Attendance is up this year at the AHA meeting. I suspect it's a combination of the economy improving and everyone wanting to get the latest and greatest news on how to position themselves for healthcare reform implementation. Today NJHA members are hearing from Congressman Frank Pallone, chairman of the powerful House Energy and Commerce Subcommittee. We are really pleased he could join us and share his inside-the-beltway perspective with leaders in our hospital community. Tomorrow we will hear from Health and Human Services Secretary Kathleen Sebelius and House Speaker Nancy Pelosi and then hit the Hill for one-on-one meetings with members of the Garden State congressional delegation. We really value the opportunity to meet with our elected officials and discuss the issues that affect healthcare providers and our patients. We have some key New Jersey- specific issues (something called the "imputed rural floor" that deals with wage adjustments under the Medicare program and recoupment for disproportionate share hospitals) along with other national issues such as an onerous payment cut that looms for physicians and a new proposed inpatient payment rule that would take $11O million from N.J. hospitals next year. This rule would be devastating to our state.

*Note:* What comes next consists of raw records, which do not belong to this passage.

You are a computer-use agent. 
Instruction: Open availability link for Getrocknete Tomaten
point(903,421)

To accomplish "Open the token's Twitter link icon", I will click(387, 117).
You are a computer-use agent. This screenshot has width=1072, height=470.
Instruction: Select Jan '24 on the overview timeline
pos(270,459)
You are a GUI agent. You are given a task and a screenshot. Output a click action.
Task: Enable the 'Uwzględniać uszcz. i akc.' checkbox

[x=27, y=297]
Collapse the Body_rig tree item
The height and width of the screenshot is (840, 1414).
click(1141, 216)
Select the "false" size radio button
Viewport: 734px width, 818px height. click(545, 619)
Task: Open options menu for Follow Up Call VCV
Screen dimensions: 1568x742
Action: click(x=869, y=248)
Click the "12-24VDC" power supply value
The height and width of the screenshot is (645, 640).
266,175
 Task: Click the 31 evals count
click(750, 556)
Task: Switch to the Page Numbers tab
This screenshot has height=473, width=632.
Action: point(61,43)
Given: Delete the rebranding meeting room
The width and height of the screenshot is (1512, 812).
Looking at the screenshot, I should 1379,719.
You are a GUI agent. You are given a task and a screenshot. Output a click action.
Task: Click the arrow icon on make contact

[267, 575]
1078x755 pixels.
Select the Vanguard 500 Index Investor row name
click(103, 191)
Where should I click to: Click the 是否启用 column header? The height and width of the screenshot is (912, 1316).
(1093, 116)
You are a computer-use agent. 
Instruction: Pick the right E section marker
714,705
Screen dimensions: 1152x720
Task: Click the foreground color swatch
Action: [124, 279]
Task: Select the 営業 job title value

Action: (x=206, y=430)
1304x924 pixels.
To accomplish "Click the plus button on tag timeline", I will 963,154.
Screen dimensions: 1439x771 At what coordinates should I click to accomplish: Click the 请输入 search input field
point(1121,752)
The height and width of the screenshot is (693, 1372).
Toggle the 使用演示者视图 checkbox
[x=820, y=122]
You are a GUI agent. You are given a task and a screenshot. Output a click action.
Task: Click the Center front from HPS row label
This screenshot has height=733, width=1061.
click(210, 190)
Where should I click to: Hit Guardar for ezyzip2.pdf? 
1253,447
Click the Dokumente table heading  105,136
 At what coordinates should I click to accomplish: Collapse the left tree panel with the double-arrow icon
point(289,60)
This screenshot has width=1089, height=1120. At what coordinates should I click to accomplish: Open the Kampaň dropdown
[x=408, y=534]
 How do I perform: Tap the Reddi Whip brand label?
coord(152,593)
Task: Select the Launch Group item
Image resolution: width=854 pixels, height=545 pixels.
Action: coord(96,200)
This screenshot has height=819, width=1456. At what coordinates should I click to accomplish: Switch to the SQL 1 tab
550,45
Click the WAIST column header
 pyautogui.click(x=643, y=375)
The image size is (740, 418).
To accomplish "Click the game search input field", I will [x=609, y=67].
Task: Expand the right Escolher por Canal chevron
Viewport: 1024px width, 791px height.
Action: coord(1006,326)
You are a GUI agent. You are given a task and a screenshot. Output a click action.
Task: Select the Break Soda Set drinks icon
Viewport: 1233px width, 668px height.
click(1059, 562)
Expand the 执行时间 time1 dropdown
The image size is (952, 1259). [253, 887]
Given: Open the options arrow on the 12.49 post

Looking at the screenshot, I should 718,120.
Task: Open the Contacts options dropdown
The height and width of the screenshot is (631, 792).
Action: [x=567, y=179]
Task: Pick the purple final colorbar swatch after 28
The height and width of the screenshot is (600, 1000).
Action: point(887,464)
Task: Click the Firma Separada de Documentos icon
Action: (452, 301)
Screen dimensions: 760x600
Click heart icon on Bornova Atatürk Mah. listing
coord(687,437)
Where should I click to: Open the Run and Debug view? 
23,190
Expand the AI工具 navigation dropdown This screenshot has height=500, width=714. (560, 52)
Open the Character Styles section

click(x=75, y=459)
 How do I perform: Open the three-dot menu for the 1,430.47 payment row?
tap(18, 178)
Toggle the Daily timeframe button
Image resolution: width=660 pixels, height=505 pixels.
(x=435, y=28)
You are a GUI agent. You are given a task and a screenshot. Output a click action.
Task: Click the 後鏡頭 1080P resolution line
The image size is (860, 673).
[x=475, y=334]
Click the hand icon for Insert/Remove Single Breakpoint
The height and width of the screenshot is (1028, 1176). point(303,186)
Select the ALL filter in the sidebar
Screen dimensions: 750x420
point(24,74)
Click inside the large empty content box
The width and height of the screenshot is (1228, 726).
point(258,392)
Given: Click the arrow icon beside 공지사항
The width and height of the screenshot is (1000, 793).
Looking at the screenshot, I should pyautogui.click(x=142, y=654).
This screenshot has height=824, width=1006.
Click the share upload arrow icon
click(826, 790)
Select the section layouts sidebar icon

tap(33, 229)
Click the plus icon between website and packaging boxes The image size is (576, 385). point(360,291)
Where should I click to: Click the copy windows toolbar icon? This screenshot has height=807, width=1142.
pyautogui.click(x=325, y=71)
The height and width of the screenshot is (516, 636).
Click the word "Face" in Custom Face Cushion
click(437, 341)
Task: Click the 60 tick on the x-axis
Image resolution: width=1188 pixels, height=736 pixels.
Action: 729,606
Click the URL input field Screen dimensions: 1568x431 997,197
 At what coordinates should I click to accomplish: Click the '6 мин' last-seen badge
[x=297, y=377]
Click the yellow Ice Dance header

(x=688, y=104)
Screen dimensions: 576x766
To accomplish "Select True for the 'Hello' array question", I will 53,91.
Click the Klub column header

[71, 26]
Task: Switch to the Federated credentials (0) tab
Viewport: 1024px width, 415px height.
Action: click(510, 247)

Both the physician pay cut and the hospital inpatient payment rule could severely impact our healthcare system's ability to provide the quality care our patients demand.
Our message to Congress is this: The hospital community agreed to cuts in the healthcare reform law as part of our commitment to insure more Americans, but these new proposed cuts are well above and beyond those agreements. We believe that by working in concert with our New Jersey delegation and the AHA, we can stop this harmful proposal.